* [Work item]
Would you transcribe the data word for word?

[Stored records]
= Beginning of Section =

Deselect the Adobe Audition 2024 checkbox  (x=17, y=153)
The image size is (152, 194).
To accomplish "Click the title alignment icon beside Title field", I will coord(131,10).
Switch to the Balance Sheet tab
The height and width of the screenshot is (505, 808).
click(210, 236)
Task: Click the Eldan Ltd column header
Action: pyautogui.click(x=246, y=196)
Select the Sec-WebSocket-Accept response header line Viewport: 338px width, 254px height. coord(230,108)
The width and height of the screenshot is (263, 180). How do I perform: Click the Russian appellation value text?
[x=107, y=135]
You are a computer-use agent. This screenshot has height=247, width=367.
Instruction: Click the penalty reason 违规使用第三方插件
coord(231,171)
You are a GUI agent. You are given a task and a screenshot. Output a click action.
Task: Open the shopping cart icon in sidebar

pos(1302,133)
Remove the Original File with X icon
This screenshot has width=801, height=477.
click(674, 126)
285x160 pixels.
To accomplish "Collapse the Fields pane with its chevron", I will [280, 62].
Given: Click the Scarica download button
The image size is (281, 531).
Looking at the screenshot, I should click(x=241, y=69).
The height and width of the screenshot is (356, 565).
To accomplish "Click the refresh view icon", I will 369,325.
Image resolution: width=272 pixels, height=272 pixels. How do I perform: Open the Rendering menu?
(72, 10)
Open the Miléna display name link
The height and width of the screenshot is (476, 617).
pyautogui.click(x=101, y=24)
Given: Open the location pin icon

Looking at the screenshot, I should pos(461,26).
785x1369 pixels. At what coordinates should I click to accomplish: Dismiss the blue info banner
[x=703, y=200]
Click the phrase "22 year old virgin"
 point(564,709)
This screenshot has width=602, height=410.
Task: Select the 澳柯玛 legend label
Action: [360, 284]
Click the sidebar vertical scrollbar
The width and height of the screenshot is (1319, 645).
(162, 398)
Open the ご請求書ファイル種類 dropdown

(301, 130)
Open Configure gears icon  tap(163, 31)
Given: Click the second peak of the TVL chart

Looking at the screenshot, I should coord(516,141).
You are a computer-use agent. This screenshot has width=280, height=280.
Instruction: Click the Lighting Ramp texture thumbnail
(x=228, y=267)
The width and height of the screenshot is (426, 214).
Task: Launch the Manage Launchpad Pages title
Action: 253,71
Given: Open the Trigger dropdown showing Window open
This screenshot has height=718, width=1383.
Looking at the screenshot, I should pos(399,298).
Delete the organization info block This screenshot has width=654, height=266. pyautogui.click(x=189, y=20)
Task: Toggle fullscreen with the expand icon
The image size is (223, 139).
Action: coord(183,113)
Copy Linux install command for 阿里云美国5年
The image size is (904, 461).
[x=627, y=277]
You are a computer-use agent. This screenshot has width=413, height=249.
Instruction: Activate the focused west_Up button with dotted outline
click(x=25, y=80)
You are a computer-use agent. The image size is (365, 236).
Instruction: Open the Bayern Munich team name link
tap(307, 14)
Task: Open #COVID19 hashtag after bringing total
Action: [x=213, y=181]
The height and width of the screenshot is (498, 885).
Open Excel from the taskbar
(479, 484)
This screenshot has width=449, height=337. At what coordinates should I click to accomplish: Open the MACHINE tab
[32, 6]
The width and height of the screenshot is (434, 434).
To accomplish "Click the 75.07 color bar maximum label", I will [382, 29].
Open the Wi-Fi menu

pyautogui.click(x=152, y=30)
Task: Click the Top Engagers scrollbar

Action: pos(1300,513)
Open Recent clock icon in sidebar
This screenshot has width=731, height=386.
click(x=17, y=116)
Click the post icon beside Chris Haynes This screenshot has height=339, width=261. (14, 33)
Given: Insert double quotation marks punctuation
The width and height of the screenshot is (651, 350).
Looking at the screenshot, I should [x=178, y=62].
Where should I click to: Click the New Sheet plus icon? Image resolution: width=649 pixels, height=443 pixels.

= End of Section =

* [Response to this exercise]
Deselect the Adobe Audition 2024 checkbox  (x=17, y=153)
The image size is (152, 194).
To accomplish "Click the title alignment icon beside Title field", I will coord(131,10).
Switch to the Balance Sheet tab
The height and width of the screenshot is (505, 808).
click(210, 236)
Task: Click the Eldan Ltd column header
Action: pyautogui.click(x=246, y=196)
Select the Sec-WebSocket-Accept response header line Viewport: 338px width, 254px height. coord(230,108)
The width and height of the screenshot is (263, 180). How do I perform: Click the Russian appellation value text?
[x=107, y=135]
You are a computer-use agent. This screenshot has height=247, width=367.
Instruction: Click the penalty reason 违规使用第三方插件
coord(231,171)
You are a GUI agent. You are given a task and a screenshot. Output a click action.
Task: Open the shopping cart icon in sidebar

pos(1302,133)
Remove the Original File with X icon
This screenshot has width=801, height=477.
click(674, 126)
285x160 pixels.
To accomplish "Collapse the Fields pane with its chevron", I will [280, 62].
Given: Click the Scarica download button
The image size is (281, 531).
Looking at the screenshot, I should click(x=241, y=69).
The height and width of the screenshot is (356, 565).
To accomplish "Click the refresh view icon", I will 369,325.
Image resolution: width=272 pixels, height=272 pixels. How do I perform: Open the Rendering menu?
(72, 10)
Open the Miléna display name link
The height and width of the screenshot is (476, 617).
pyautogui.click(x=101, y=24)
Given: Open the location pin icon

Looking at the screenshot, I should pos(461,26).
785x1369 pixels. At what coordinates should I click to accomplish: Dismiss the blue info banner
[x=703, y=200]
Click the phrase "22 year old virgin"
 point(564,709)
This screenshot has width=602, height=410.
Task: Select the 澳柯玛 legend label
Action: [360, 284]
Click the sidebar vertical scrollbar
The width and height of the screenshot is (1319, 645).
(162, 398)
Open the ご請求書ファイル種類 dropdown

(301, 130)
Open Configure gears icon  tap(163, 31)
Given: Click the second peak of the TVL chart

Looking at the screenshot, I should coord(516,141).
You are a computer-use agent. This screenshot has width=280, height=280.
Instruction: Click the Lighting Ramp texture thumbnail
(x=228, y=267)
The width and height of the screenshot is (426, 214).
Task: Launch the Manage Launchpad Pages title
Action: 253,71
Given: Open the Trigger dropdown showing Window open
This screenshot has height=718, width=1383.
Looking at the screenshot, I should pos(399,298).
Delete the organization info block This screenshot has width=654, height=266. pyautogui.click(x=189, y=20)
Task: Toggle fullscreen with the expand icon
The image size is (223, 139).
Action: coord(183,113)
Copy Linux install command for 阿里云美国5年
The image size is (904, 461).
[x=627, y=277]
You are a computer-use agent. This screenshot has width=413, height=249.
Instruction: Activate the focused west_Up button with dotted outline
click(x=25, y=80)
You are a computer-use agent. The image size is (365, 236).
Instruction: Open the Bayern Munich team name link
tap(307, 14)
Task: Open #COVID19 hashtag after bringing total
Action: [x=213, y=181]
The height and width of the screenshot is (498, 885).
Open Excel from the taskbar
(479, 484)
This screenshot has width=449, height=337. At what coordinates should I click to accomplish: Open the MACHINE tab
[32, 6]
The width and height of the screenshot is (434, 434).
To accomplish "Click the 75.07 color bar maximum label", I will [382, 29].
Open the Wi-Fi menu

pyautogui.click(x=152, y=30)
Task: Click the Top Engagers scrollbar

Action: pos(1300,513)
Open Recent clock icon in sidebar
This screenshot has width=731, height=386.
click(x=17, y=116)
Click the post icon beside Chris Haynes This screenshot has height=339, width=261. (14, 33)
Given: Insert double quotation marks punctuation
The width and height of the screenshot is (651, 350).
Looking at the screenshot, I should [x=178, y=62].
Where should I click to: Click the New Sheet plus icon? Image resolution: width=649 pixels, height=443 pixels.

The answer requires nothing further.